■ PASSAGE FOR REVIEW
Harare - After a busy day trying to survive Zimbabwe's economic crisis, Jeffrey Ndoro likes to relax after work with a beer.
Even with inflation spiralling out of control, beer had been comparatively cheap before a price crackdown by President Robert Mugabe's government caused supplies to dry up.
"Of all the things, you can't find beer - this is too much," said Ndoro, sipping a soda at his drinking spot, the Chelsea Pub.
Ndoro is left with few alcoholic options. A shot of imported whisky, for example, is far too expensive.
Zimbabweans have been struggling with severe shortages of fuel, food and foreign currency, and now the few pleasures of life are rapidly disappearing.
Mugabe has warned businesses they will face dire consequences if they ignore his price-capping campaign, another bid to tame the world's highest inflation rate that has cut supplies of maize-meal, milk, sugar and meat.
Police have targeted more than 7 500 business people and companies for overcharging and Mugabe has vowed to escalate the crackdown, launched in June.
The shortages of basic goods have increased the misery of Zimbabweans struggling with crumbling sewers, water and electricity cuts, and rising unemployment.
In poor townships, where the majority of urban residents live, beer shortages are severe and liquor stores, normally a hive of activity, now close early.

■ YOUR ASSIGNMENT
Return the section of the Zimbabwe beer shortage passage between "Harare - After" and "are rapidly disappearing.", inclusive, copied word for word. The entries come from a different source than the passage.

■ DATA SUPPLIED
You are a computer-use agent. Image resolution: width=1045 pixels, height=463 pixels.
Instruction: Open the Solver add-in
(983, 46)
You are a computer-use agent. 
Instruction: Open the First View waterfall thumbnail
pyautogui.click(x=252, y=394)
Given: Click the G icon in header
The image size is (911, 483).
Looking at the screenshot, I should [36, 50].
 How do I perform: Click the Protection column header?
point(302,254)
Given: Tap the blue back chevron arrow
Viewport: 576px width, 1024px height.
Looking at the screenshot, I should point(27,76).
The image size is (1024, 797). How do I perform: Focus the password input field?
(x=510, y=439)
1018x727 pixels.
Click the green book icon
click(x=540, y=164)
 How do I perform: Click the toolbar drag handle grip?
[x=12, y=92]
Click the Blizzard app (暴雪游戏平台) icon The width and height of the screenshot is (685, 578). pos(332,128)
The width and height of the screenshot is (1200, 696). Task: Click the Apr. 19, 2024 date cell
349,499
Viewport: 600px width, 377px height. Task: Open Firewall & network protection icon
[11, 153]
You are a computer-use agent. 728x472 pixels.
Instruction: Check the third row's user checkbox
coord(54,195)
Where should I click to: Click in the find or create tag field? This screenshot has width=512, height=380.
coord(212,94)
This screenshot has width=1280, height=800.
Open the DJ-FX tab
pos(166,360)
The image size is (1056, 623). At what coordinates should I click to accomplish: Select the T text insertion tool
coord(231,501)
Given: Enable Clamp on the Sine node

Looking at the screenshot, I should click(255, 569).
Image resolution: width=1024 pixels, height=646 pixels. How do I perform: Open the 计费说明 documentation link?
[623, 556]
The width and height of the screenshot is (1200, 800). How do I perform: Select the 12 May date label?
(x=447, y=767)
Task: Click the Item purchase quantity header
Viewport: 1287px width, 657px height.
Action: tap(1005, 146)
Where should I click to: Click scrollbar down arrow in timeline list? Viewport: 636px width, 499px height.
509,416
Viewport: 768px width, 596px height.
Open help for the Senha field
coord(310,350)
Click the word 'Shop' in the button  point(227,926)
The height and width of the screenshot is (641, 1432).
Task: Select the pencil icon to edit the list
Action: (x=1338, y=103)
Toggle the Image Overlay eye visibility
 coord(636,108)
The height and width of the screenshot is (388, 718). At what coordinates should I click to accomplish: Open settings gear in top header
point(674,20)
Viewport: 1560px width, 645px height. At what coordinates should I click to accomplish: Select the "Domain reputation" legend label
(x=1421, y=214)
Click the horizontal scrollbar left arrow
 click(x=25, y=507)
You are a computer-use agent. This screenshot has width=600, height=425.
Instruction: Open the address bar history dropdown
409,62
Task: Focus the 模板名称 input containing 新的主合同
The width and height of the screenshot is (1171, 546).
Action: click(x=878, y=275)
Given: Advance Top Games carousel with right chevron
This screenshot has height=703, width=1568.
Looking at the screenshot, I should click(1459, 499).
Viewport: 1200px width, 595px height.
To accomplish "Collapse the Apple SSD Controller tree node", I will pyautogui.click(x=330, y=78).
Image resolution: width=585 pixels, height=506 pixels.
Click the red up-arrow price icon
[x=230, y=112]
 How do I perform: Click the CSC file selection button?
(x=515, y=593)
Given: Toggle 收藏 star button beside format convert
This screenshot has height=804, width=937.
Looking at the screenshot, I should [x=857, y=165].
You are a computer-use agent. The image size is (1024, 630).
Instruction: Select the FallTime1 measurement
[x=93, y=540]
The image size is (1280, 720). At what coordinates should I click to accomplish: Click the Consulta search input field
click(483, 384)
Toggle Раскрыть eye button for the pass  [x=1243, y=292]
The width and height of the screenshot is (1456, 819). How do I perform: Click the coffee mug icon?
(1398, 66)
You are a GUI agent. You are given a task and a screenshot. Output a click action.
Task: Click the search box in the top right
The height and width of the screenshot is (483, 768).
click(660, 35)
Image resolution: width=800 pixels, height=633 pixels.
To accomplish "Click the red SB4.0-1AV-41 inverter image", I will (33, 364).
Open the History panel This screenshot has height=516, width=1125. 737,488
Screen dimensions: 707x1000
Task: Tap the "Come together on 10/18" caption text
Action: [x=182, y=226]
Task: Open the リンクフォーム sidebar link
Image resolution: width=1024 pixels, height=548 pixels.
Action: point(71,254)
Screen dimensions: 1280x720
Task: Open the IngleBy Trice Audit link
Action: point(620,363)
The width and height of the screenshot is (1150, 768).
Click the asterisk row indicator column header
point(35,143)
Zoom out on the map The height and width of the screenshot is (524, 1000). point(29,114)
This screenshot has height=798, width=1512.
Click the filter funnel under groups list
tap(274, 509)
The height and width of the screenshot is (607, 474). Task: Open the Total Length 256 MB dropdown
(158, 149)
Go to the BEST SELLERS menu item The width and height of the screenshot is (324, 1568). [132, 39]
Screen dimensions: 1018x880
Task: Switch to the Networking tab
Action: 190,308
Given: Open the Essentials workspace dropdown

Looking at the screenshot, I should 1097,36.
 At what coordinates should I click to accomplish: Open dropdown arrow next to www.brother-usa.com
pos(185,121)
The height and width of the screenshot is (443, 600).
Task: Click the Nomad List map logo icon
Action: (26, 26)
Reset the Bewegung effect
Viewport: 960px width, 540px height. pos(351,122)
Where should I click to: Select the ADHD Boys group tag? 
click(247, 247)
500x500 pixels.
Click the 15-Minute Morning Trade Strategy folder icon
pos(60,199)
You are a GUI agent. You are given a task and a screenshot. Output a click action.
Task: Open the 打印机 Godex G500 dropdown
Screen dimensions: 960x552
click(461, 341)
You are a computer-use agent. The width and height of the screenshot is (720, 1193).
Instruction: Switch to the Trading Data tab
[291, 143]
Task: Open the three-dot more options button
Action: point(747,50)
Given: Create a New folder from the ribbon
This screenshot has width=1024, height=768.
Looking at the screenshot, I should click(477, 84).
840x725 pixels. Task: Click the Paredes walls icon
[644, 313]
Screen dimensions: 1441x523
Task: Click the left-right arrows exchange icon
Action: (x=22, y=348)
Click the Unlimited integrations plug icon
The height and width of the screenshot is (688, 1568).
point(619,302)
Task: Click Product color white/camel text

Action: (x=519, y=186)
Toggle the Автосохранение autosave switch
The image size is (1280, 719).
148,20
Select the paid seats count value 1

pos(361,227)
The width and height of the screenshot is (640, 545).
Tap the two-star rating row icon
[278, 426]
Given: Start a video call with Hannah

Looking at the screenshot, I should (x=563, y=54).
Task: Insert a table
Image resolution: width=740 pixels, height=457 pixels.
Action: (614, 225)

■ WORKED SOLUTION
Harare - After a busy day trying to survive Zimbabwe's economic crisis, Jeffrey Ndoro likes to relax after work with a beer.
Even with inflation spiralling out of control, beer had been comparatively cheap before a price crackdown by President Robert Mugabe's government caused supplies to dry up.
"Of all the things, you can't find beer - this is too much," said Ndoro, sipping a soda at his drinking spot, the Chelsea Pub.
Ndoro is left with few alcoholic options. A shot of imported whisky, for example, is far too expensive.
Zimbabweans have been struggling with severe shortages of fuel, food and foreign currency, and now the few pleasures of life are rapidly disappearing.